Two lines below mark the span: the one containing "Task: Tap the 可领 4279分 label" and the one containing "The width and height of the screenshot is (860, 463).". Set down both, plus every line between, exactly as they stand, and nothing else.

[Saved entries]
——————

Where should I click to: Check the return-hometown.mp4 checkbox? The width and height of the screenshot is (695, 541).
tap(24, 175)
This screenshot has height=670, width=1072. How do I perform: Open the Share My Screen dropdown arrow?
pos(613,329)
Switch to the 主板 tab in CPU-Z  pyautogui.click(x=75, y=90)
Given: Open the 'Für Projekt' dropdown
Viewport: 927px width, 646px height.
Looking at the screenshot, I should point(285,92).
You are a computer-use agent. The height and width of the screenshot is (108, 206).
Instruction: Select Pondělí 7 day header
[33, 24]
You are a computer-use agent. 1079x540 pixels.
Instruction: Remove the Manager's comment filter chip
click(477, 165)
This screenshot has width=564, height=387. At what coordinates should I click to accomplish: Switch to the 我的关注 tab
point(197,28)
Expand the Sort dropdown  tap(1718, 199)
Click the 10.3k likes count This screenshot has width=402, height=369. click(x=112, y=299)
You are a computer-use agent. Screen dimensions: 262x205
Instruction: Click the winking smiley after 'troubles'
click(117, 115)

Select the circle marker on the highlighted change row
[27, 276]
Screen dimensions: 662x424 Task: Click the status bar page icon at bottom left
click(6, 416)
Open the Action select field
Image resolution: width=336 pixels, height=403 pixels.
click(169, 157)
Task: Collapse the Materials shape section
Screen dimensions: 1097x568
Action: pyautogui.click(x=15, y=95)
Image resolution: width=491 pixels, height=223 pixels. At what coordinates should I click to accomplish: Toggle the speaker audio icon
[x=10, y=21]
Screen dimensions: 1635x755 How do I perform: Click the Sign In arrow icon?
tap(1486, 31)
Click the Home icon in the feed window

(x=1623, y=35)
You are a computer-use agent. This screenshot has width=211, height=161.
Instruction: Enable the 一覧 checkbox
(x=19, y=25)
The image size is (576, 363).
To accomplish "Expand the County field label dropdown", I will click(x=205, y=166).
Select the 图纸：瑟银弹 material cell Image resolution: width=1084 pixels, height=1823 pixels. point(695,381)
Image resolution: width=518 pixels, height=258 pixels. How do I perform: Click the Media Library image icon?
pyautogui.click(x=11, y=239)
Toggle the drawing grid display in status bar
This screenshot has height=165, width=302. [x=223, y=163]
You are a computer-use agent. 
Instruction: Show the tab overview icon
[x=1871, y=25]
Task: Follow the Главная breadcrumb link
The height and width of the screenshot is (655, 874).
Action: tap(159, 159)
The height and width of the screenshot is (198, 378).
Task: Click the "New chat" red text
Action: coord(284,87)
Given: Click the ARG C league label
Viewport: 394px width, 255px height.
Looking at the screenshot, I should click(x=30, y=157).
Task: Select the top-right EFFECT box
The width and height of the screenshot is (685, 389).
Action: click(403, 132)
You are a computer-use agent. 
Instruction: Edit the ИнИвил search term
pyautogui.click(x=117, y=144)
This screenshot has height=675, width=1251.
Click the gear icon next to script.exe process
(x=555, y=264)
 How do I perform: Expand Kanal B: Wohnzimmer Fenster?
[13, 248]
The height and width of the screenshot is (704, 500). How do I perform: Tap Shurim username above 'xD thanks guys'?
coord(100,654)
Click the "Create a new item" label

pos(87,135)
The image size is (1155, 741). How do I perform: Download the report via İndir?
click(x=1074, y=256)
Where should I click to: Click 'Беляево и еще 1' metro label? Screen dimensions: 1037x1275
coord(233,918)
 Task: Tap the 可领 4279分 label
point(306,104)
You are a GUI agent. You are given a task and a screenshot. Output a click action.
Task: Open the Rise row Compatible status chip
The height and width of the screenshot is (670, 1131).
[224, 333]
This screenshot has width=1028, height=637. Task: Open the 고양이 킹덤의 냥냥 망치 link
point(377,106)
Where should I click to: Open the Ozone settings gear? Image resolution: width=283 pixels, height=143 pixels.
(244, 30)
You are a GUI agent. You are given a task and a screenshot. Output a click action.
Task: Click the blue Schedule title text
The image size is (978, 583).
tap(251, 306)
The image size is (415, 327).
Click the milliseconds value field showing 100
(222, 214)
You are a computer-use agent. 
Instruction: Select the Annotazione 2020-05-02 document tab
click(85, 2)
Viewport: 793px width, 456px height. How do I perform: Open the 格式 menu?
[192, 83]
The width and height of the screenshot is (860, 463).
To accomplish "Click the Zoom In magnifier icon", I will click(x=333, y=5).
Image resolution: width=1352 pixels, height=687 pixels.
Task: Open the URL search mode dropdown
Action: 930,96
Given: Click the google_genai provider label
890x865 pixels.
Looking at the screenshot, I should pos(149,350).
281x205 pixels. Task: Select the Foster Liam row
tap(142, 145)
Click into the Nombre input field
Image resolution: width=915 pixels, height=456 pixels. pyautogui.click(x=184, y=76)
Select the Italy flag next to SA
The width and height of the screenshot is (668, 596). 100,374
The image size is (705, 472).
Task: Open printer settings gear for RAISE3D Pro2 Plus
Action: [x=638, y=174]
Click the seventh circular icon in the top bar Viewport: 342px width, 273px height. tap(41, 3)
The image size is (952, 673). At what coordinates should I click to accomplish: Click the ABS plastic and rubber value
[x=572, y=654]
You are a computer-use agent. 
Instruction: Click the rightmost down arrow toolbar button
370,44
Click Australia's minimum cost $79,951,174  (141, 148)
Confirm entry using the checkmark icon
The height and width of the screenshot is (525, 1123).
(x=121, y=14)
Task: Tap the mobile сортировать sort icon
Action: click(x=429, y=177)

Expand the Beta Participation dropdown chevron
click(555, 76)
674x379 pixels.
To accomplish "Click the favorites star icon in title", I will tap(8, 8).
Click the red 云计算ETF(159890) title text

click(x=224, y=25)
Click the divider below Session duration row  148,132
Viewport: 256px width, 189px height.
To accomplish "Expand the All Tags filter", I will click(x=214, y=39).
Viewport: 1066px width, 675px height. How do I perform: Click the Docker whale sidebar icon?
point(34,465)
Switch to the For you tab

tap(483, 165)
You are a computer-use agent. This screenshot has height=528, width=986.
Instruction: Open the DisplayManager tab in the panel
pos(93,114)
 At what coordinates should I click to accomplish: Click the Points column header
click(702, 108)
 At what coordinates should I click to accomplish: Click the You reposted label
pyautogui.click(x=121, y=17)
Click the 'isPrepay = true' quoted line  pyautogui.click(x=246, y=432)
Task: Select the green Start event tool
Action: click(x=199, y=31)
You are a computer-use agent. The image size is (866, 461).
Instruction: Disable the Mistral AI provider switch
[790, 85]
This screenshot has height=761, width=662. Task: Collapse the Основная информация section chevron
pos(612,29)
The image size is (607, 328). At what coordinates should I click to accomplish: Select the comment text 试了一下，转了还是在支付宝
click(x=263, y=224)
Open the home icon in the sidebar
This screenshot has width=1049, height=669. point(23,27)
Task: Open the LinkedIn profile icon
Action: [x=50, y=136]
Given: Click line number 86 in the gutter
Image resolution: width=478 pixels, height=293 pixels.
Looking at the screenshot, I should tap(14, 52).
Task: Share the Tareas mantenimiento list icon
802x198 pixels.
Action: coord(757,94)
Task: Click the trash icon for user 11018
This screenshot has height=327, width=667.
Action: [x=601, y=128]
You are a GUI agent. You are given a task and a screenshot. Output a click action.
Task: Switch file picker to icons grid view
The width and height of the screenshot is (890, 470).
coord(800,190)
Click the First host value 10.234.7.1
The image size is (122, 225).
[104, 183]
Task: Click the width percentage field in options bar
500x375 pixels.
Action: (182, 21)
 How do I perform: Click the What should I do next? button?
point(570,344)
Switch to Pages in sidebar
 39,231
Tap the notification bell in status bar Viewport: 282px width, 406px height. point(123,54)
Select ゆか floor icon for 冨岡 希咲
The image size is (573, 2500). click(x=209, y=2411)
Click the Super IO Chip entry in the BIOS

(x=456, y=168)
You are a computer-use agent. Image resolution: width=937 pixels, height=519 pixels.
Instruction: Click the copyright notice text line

——————

ANSWER SPACE:
 Task: Tap the 可领 4279分 label
point(306,104)
You are a GUI agent. You are given a task and a screenshot. Output a click action.
Task: Open the Rise row Compatible status chip
The height and width of the screenshot is (670, 1131).
[224, 333]
This screenshot has width=1028, height=637. Task: Open the 고양이 킹덤의 냥냥 망치 link
point(377,106)
Where should I click to: Open the Ozone settings gear? Image resolution: width=283 pixels, height=143 pixels.
(244, 30)
You are a GUI agent. You are given a task and a screenshot. Output a click action.
Task: Click the blue Schedule title text
The image size is (978, 583).
tap(251, 306)
The image size is (415, 327).
Click the milliseconds value field showing 100
(222, 214)
You are a computer-use agent. 
Instruction: Select the Annotazione 2020-05-02 document tab
click(85, 2)
Viewport: 793px width, 456px height. How do I perform: Open the 格式 menu?
[192, 83]
The width and height of the screenshot is (860, 463).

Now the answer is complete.